Reading JSON files

Arrow allows reading line-separated JSON files as Arrow tables. Each independent JSON object in the input file is converted to a row in the target Arrow table.

Basic usage

A JSON file is read from a InputStream.

#include "arrow/json/api.h"

{
   // ...
   arrow::Status st;
   arrow::MemoryPool* pool = default_memory_pool();
   std::shared_ptr<arrow::io::InputStream> input = ...;

   auto read_options = arrow::json::ReadOptions::Defaults();
   auto parse_options = arrow::json::ParseOptions::Defaults();

   // Instantiate TableReader from input stream and options
   std::shared_ptr<arrow::json::TableReader> reader;
   st = arrow::json::TableReader::Make(pool, input, read_options,
                                       parse_options, &reader);
   if (!st.ok()) {
      // Handle TableReader instantiation error...
   }

   std::shared_ptr<arrow::Table> table;
   // Read table from JSON file
   st = reader->Read(&table);
   if (!st.ok()) {
      // Handle JSON read error
      // (for example a JSON syntax error or failed type conversion)
   }
}

Data types

Since JSON values are typed, the possible Arrow data types on output depend on the input value types. Top-level JSON values should always be objects. The fields of top-level objects are taken to represent columns in the Arrow data. For each name/value pair in a JSON object, there are two possible modes of deciding the output data type:

  • if the name is in ConvertOptions::explicit_schema, conversion of the JSON value to the corresponding Arrow data type is attempted;

  • otherwise, the Arrow data type is determined via type inference on the JSON value, trying out a number of Arrow data types in order.

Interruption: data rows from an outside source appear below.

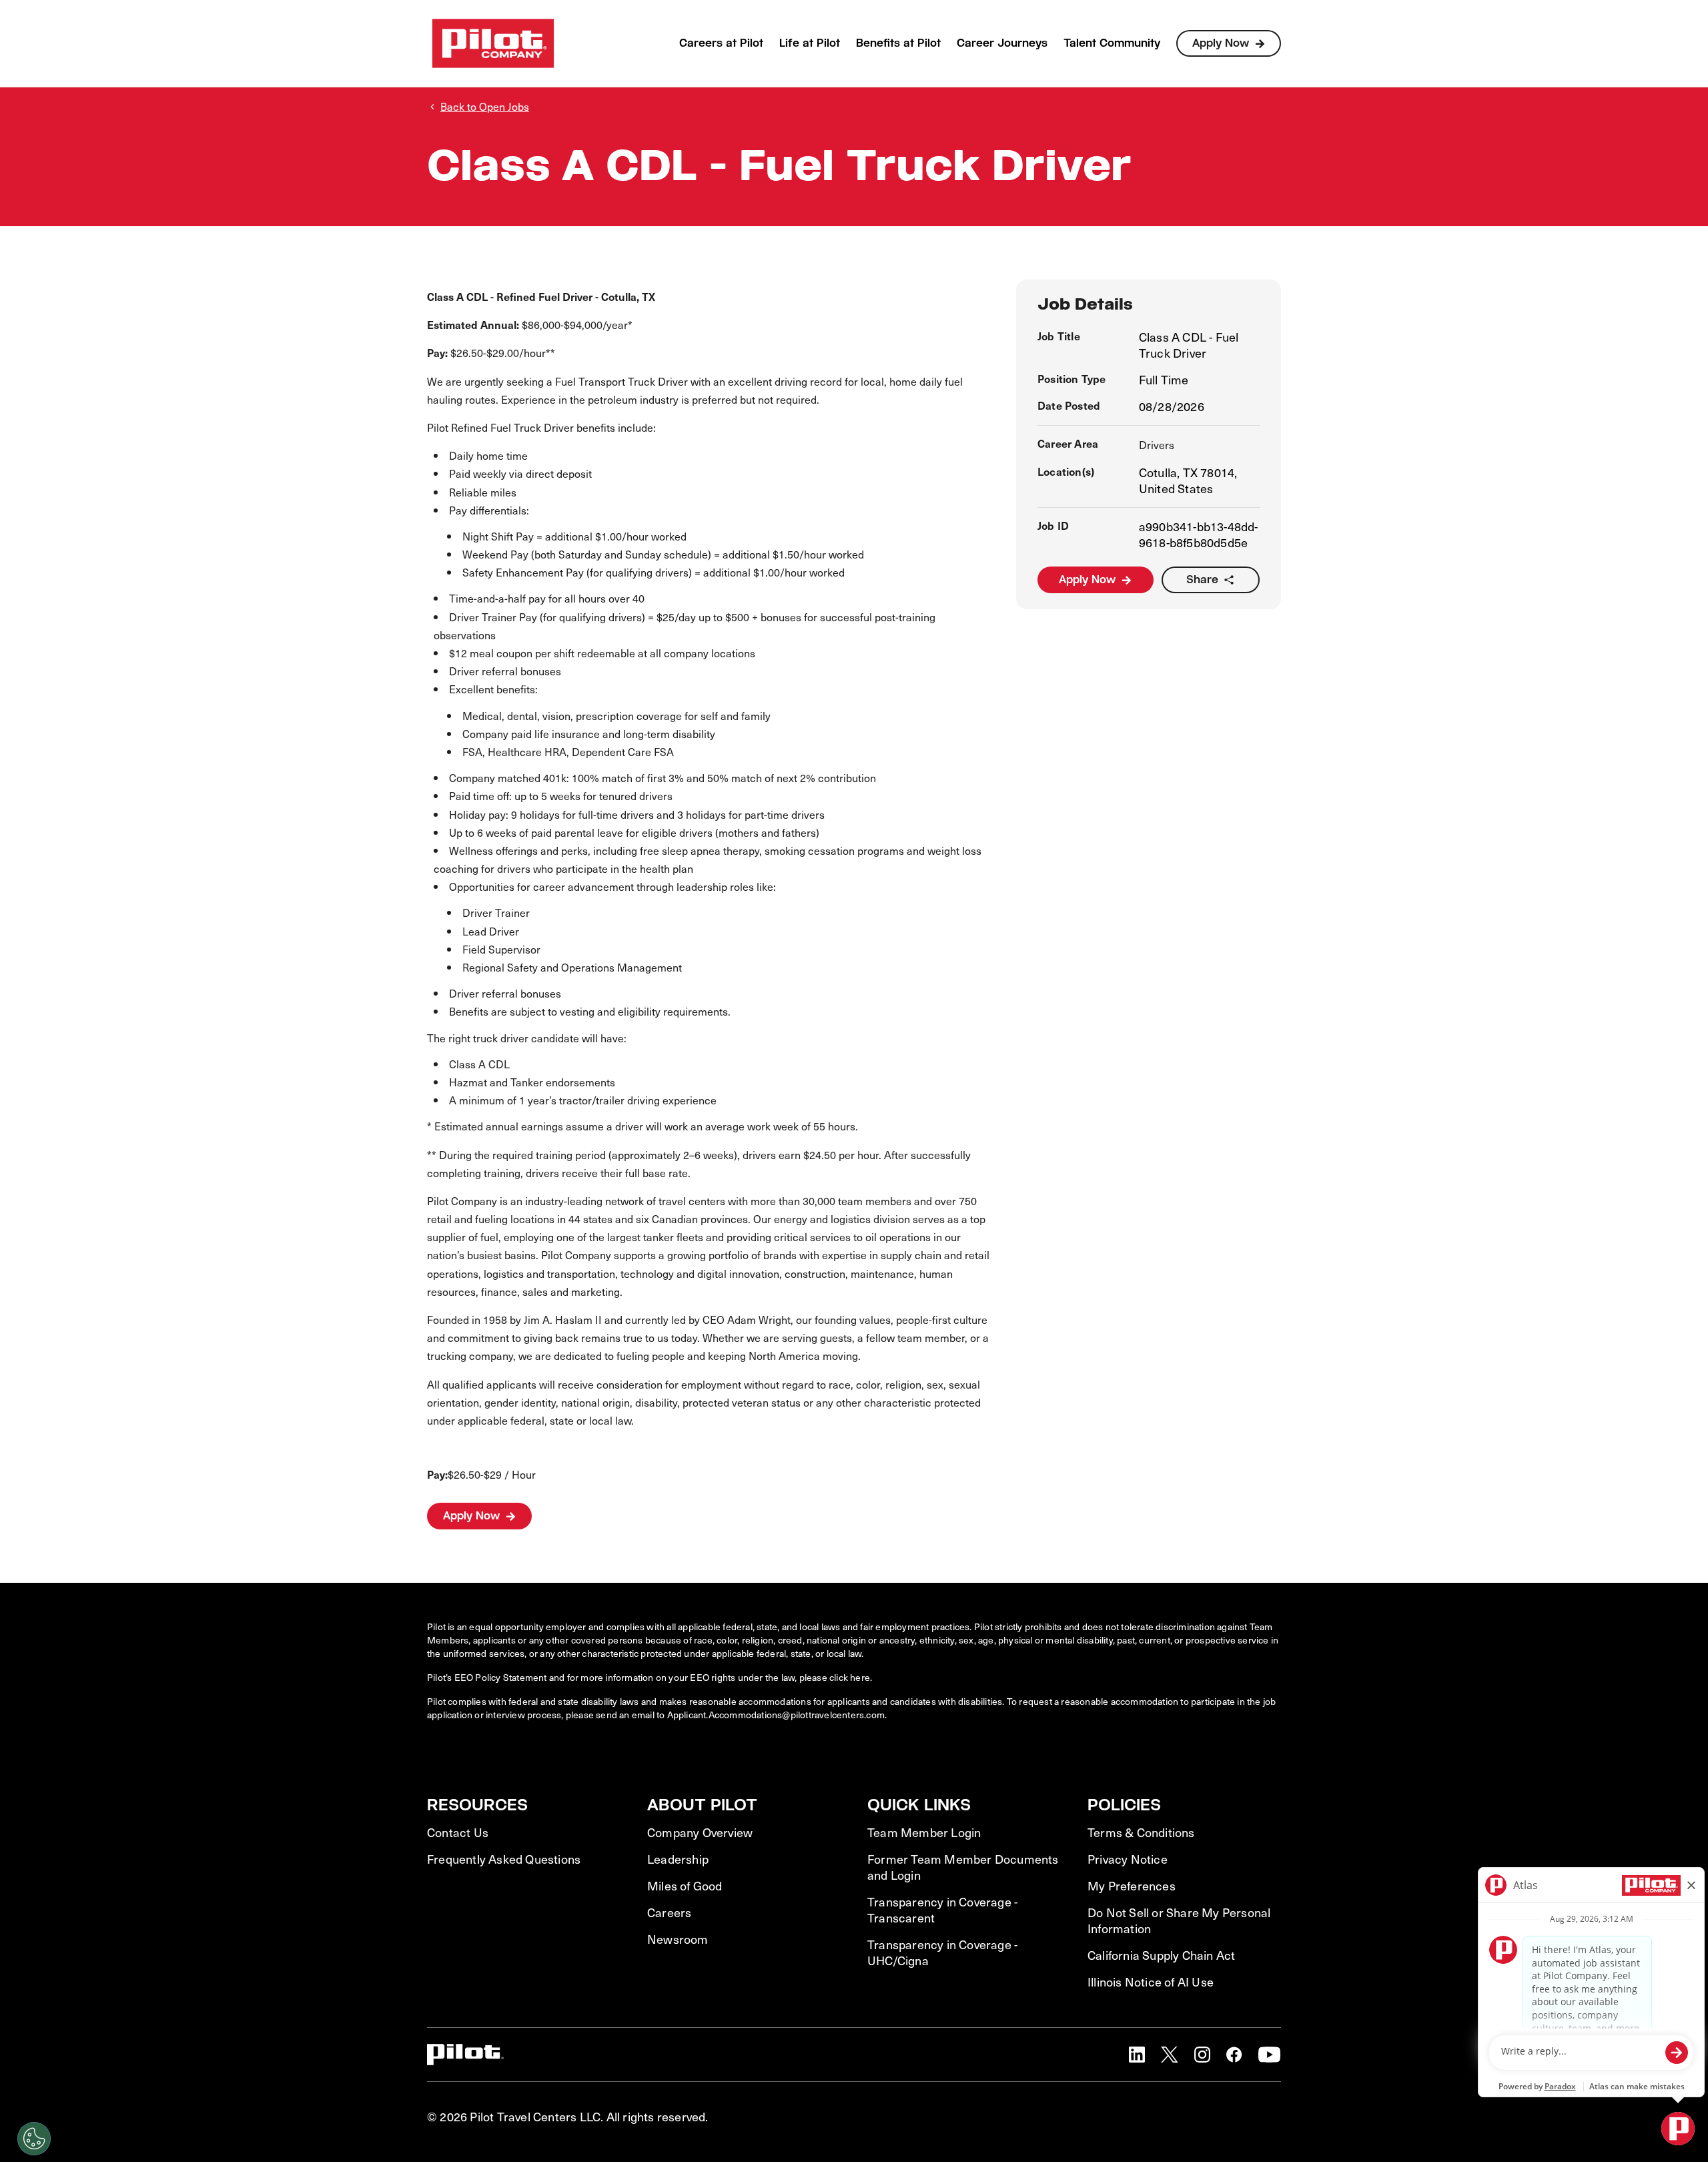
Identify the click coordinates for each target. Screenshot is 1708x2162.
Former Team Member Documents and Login (963, 1867)
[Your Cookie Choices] (34, 2138)
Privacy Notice (1128, 1859)
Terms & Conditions (1141, 1832)
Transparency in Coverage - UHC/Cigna (942, 1952)
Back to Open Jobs (484, 106)
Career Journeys (1002, 43)
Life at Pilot (809, 43)
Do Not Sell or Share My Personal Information (1179, 1920)
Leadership (678, 1859)
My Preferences (1132, 1886)
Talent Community (1111, 43)
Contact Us (457, 1832)
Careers (669, 1912)
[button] (1137, 2055)
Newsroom (678, 1939)
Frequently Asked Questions (503, 1859)
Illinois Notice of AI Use (1151, 1982)
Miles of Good (685, 1886)
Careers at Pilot (721, 43)
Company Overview (700, 1832)
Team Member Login (924, 1832)
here (860, 1677)
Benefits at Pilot (898, 43)
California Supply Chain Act (1161, 1955)
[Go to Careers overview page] (493, 43)
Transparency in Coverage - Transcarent (942, 1910)
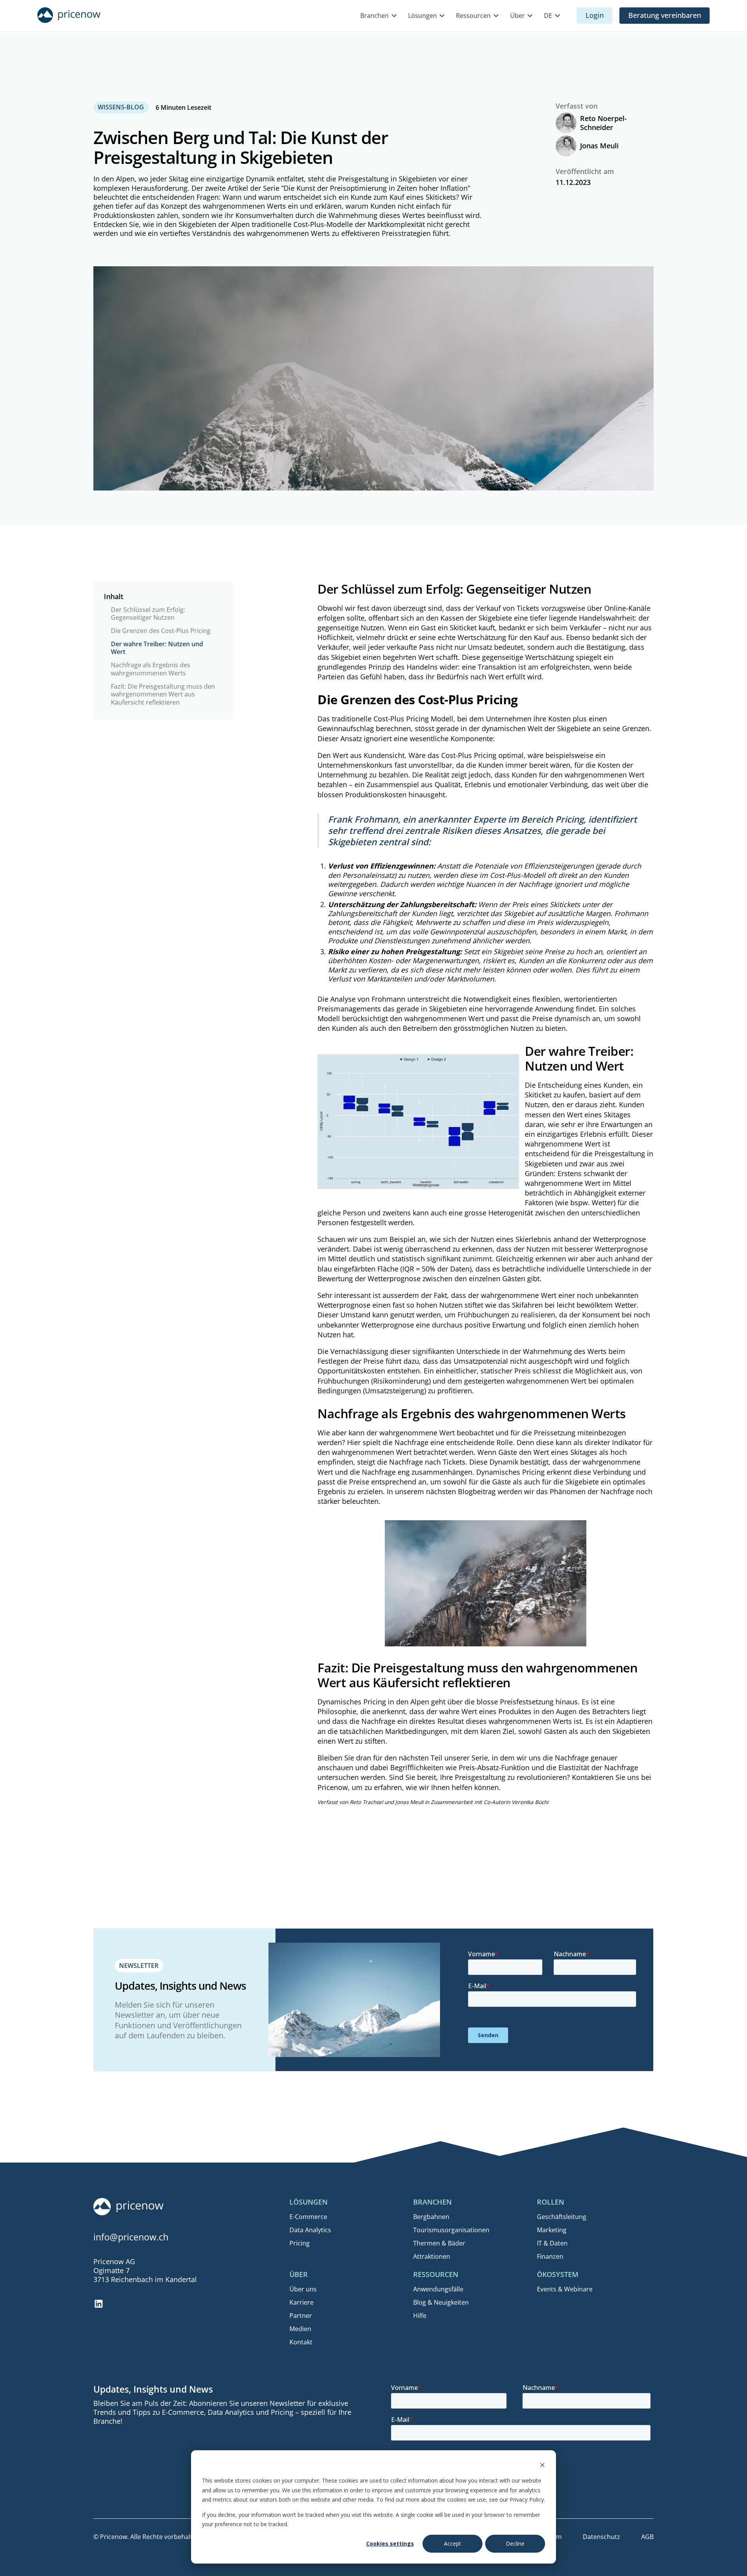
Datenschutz (601, 2537)
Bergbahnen (431, 2216)
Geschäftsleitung (561, 2216)
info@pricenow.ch (130, 2237)
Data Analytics (310, 2230)
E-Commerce (308, 2216)
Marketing (551, 2230)
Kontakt (300, 2342)
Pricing (299, 2243)
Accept (452, 2543)
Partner (300, 2315)
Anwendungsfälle (438, 2289)
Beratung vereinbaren (664, 15)
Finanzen (550, 2256)
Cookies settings (390, 2543)
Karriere (301, 2302)
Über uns (303, 2289)
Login (595, 15)
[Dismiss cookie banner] (542, 2466)
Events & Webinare (565, 2289)
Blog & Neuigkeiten (441, 2302)
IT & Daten (552, 2243)
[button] (379, 15)
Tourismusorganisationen (451, 2230)
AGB (647, 2537)
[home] (68, 15)
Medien (300, 2329)
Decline (515, 2543)
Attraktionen (431, 2256)
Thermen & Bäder (439, 2243)
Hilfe (419, 2315)
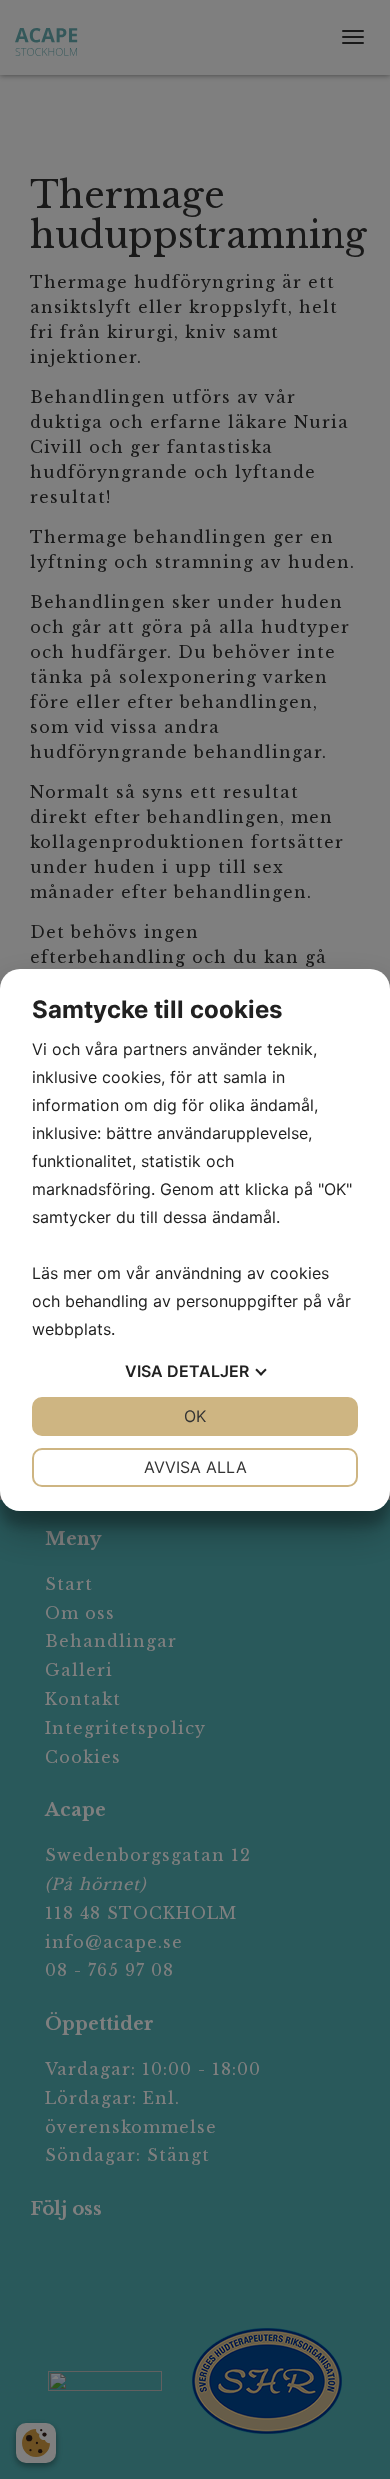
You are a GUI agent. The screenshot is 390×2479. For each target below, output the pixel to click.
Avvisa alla (195, 1467)
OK (195, 1416)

The following tables show the possible combinations for each of those two modes.

Explicit conversions from JSON to Arrow

JSON value type

Allowed Arrow data types

Null

Any (including Null)

Number

All Integer types, Float32, Float64, Date32, Date64, Time32, Time64

Boolean

Boolean

String

Binary, LargeBinary, String, LargeString, Timestamp

Array

List

Object (nested)

Struct

Implicit type inference from JSON to Arrow

JSON value type

Inferred Arrow data types (in order)

Null

Null, any other

Number

Int64, Float64

Boolean

Boolean

String

Timestamp (with seconds unit), String

Array

List

Object (nested)

Struct